◆ Record extracts:
+---+

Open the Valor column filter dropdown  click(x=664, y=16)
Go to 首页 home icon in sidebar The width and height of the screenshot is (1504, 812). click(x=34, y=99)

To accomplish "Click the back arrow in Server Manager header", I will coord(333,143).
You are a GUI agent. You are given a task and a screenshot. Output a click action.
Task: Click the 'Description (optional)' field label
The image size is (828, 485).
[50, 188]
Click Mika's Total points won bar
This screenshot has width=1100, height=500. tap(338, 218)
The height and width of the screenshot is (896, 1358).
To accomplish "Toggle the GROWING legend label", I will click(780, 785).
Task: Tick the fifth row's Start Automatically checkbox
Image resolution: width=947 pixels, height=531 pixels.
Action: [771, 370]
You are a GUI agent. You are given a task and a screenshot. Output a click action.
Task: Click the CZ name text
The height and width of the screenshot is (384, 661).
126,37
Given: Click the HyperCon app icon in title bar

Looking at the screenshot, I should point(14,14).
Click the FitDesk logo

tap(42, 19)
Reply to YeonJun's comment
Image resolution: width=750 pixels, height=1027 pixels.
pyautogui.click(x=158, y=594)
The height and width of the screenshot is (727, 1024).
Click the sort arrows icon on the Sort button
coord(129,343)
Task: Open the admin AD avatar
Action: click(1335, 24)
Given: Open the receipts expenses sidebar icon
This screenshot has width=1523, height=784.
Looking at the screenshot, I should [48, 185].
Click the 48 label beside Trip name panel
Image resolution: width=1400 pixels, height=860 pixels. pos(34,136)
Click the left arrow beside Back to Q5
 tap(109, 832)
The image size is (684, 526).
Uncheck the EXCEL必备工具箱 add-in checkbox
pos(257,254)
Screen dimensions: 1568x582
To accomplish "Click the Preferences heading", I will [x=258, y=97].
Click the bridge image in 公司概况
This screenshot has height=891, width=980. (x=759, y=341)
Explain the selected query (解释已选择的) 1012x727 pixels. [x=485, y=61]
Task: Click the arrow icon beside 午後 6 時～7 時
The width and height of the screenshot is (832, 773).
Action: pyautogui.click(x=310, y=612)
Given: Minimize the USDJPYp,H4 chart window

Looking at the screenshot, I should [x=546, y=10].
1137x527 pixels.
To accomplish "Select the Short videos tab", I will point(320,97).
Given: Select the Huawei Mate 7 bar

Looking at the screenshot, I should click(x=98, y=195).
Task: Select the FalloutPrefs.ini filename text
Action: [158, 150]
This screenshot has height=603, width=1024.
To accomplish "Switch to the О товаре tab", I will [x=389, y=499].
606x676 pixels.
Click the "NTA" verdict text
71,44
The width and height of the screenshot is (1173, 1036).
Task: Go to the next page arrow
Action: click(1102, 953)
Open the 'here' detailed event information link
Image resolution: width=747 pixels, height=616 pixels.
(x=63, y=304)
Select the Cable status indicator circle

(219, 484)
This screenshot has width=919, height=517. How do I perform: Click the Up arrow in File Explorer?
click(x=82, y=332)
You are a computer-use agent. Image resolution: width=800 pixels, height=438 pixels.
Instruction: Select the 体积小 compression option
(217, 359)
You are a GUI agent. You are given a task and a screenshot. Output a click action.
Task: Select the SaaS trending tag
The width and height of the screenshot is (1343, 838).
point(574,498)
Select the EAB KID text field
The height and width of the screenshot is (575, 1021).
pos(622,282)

+---+

Beginning at the top of the data, extract each line through the line containing "Task: Tick the" and return those lines exactly, with nothing added.

◆ Answer to this task:
Open the Valor column filter dropdown  click(x=664, y=16)
Go to 首页 home icon in sidebar The width and height of the screenshot is (1504, 812). click(x=34, y=99)

To accomplish "Click the back arrow in Server Manager header", I will coord(333,143).
You are a GUI agent. You are given a task and a screenshot. Output a click action.
Task: Click the 'Description (optional)' field label
The image size is (828, 485).
[50, 188]
Click Mika's Total points won bar
This screenshot has width=1100, height=500. tap(338, 218)
The height and width of the screenshot is (896, 1358).
To accomplish "Toggle the GROWING legend label", I will click(780, 785).
Task: Tick the fifth row's Start Automatically checkbox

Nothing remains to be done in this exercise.